## Texte source
########################################
(Et voici, Fantômette, la vraie introduction au chapitre 2 :))
Il est des hasards que l’on choisit. Ma reconversion à l’anthropologie découle de ces hasards, le premier étant ma découverte de l’ethnologue Pierre Verger, le second mon premier voyage au Mont Pascal, terre des Pataxó.
La fréquentation de La Fondation Pierre Verger, située à Vila América, quartier populaire de Salvador, joua son rôle dans ma sensibilisation aux questions d’ordre anthropologique, à travers le personnage de Pierre Verger lui-même. A la manière d’une pellicule photographique, Verger semble vierge à chaque nouveau voyage, à chaque rencontre, ce qui les rend si souvent décisives. Il en va de ses enquêtes comme de ces hommes qui ont fait le deuil d’un ancien amour ; notre corps est « ouvert » ; on se trouve disponible. Tout aussi fascinante est son amitié pour Métraux, son « presque jumeau », tant diffèrent leurs caractères et leurs projets de vie.
Métraux, à chaque nouveau départ, se sent près de mourir. Sur le terrain, il écoute la pluie battre à sa fenêtre et ne parvient à s’arracher ni à ses mariages, ni à ses déménagements. Or leur amitié se construit peu à peu, par échange de lettres plutôt qu’à travers des rencontres, finalement peu nombreuses. Leur correspondance présente un aspect rituel, dans la mesure où certaines formules sont employées par l’un comme par l’autre – en particulier la salutation d’ouverture « c’est le pied à l’étrier que je vous écris… » - mais conduisent à des développements opposés, Métraux parlant de son angoisse, Verger de sa joie à partir, à revenir, les lettres se clôturant par des félicitations réciproques, Métraux saluant en Verger la sagesse, et Verger louant les succès professionnels de Métraux.
########################################
## Exercice écrit 1
Dites si chacune des affirmations suivantes concorde avec le texte source ci-dessus en répondant par oui ou par non, puis citez mot pour mot les termes du texte qui tranchent. (a) La Fondation Pierre Verger se trouve à Vila América, un quartier de Salvador. (b) L'amitié entre Verger et Métraux s'est surtout construite au fil de nombreuses rencontres. (c) Dans leurs lettres, c'est Verger qui parle de son angoisse.
########################################
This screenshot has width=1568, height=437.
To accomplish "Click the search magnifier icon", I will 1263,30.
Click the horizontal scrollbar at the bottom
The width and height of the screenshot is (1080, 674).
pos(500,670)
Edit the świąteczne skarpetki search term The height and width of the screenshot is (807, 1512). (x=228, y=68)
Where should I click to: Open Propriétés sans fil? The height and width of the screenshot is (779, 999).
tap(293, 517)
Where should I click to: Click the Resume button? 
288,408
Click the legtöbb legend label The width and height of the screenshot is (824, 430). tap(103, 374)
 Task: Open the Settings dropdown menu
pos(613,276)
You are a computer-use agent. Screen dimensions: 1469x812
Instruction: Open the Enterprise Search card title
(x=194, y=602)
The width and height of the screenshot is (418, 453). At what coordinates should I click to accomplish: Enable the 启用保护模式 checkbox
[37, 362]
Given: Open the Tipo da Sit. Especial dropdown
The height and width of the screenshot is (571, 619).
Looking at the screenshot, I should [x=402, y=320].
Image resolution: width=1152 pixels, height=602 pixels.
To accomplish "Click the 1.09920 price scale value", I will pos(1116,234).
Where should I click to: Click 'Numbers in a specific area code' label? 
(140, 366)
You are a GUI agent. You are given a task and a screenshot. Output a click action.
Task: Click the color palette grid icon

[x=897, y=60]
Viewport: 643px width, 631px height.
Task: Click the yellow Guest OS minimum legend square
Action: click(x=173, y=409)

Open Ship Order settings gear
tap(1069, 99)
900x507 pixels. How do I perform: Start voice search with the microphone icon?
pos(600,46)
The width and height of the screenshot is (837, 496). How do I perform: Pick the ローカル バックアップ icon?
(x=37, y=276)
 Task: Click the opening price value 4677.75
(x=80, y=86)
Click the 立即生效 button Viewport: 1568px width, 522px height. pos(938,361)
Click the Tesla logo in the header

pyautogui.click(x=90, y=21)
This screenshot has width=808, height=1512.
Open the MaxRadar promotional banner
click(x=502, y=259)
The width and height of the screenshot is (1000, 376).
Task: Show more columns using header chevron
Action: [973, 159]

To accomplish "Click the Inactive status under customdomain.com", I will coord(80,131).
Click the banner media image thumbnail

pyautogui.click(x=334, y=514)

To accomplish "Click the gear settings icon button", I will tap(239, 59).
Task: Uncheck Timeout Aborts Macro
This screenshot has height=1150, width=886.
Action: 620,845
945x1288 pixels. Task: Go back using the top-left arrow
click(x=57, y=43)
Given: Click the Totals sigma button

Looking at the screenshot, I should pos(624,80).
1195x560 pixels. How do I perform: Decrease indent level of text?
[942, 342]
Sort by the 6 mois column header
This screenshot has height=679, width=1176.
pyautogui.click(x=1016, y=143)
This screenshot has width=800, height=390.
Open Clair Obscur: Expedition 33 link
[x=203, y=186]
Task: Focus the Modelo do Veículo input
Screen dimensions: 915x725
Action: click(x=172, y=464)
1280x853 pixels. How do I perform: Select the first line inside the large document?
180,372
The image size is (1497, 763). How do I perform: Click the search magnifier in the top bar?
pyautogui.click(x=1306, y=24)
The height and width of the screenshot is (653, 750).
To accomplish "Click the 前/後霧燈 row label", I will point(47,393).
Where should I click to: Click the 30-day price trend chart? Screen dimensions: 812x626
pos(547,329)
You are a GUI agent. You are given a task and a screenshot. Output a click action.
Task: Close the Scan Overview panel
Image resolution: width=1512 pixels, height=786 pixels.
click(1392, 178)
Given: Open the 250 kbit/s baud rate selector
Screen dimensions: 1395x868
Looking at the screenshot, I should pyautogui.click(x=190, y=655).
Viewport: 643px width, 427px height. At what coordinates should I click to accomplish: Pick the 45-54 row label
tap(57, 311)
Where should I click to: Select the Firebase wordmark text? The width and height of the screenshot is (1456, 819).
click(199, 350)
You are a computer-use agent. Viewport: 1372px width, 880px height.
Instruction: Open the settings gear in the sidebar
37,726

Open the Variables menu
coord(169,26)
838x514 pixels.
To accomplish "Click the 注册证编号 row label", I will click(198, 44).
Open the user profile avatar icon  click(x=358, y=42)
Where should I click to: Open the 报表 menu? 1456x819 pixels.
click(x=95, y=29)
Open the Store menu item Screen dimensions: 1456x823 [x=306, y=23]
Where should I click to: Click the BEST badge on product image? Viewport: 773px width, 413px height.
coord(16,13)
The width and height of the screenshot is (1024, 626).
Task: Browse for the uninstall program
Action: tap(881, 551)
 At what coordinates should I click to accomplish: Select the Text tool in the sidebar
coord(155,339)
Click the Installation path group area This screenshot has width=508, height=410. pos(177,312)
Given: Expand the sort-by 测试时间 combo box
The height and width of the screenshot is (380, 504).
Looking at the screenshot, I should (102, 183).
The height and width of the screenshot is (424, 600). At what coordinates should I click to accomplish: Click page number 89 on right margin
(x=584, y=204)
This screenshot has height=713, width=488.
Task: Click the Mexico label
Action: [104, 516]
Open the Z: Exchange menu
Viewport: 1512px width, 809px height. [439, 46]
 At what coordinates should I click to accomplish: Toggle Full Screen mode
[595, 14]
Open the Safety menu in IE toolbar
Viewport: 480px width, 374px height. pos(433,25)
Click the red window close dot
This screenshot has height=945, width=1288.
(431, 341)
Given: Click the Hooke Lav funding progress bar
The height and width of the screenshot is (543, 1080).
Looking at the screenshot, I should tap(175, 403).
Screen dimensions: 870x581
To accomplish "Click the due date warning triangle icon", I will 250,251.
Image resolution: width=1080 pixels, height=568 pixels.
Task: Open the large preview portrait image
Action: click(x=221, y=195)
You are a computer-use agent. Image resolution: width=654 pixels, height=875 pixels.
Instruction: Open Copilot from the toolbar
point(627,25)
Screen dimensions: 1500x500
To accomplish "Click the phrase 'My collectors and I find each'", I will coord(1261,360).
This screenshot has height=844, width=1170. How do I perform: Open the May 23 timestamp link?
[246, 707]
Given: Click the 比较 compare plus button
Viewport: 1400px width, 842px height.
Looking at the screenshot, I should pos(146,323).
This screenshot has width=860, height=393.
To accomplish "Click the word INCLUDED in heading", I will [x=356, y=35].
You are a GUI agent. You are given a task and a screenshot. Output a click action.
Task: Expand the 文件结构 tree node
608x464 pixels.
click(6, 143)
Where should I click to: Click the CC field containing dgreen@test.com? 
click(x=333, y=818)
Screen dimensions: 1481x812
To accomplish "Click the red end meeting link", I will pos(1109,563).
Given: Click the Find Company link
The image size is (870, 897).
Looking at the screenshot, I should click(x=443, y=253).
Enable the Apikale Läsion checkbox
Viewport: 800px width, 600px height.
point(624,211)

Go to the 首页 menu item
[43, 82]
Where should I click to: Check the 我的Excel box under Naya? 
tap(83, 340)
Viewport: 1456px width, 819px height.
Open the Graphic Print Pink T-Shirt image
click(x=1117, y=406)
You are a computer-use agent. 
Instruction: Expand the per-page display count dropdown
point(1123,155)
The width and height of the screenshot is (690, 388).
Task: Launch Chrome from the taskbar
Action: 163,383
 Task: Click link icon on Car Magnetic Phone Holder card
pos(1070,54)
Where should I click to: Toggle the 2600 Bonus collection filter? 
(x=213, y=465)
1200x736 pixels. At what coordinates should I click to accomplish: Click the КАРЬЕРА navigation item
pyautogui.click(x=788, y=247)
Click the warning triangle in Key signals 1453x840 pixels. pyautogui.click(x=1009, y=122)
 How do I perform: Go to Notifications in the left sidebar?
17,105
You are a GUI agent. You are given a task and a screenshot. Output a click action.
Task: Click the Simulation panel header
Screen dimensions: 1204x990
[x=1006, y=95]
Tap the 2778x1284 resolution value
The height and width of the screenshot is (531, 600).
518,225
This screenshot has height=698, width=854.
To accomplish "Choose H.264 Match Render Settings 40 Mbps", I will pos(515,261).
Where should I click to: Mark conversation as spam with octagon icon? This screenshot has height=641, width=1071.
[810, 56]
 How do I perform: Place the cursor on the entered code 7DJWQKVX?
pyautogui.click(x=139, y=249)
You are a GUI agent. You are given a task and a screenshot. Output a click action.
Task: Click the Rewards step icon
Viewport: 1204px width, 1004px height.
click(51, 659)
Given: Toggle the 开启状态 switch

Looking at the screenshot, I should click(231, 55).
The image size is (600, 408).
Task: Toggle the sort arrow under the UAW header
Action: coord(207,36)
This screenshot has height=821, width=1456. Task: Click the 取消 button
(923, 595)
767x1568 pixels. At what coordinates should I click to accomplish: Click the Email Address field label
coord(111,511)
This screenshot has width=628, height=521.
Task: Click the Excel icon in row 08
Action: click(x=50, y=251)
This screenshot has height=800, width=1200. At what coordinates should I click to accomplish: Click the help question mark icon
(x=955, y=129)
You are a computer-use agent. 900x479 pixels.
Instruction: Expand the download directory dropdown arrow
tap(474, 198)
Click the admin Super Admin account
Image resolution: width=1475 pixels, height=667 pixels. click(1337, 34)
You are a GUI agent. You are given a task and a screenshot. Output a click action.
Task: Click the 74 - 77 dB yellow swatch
########################################
## Exercice écrit 2
Recopiez à l'identique les entrées ci-dessus, de la toute première ligne jusqu'à la ligne contenant « Edit the świąteczne », celle-ci comprise.

## Réponse complète 1
(a) Oui : « située à Vila América, quartier populaire de Salvador ».
(b) Non : « par échange de lettres plutôt qu’à travers des rencontres, finalement peu nombreuses ».
(c) Non : « Métraux parlant de son angoisse, Verger de sa joie à partir, à revenir ».

## Réponse complète 2
This screenshot has width=1568, height=437.
To accomplish "Click the search magnifier icon", I will 1263,30.
Click the horizontal scrollbar at the bottom
The width and height of the screenshot is (1080, 674).
pos(500,670)
Edit the świąteczne skarpetki search term The height and width of the screenshot is (807, 1512). (x=228, y=68)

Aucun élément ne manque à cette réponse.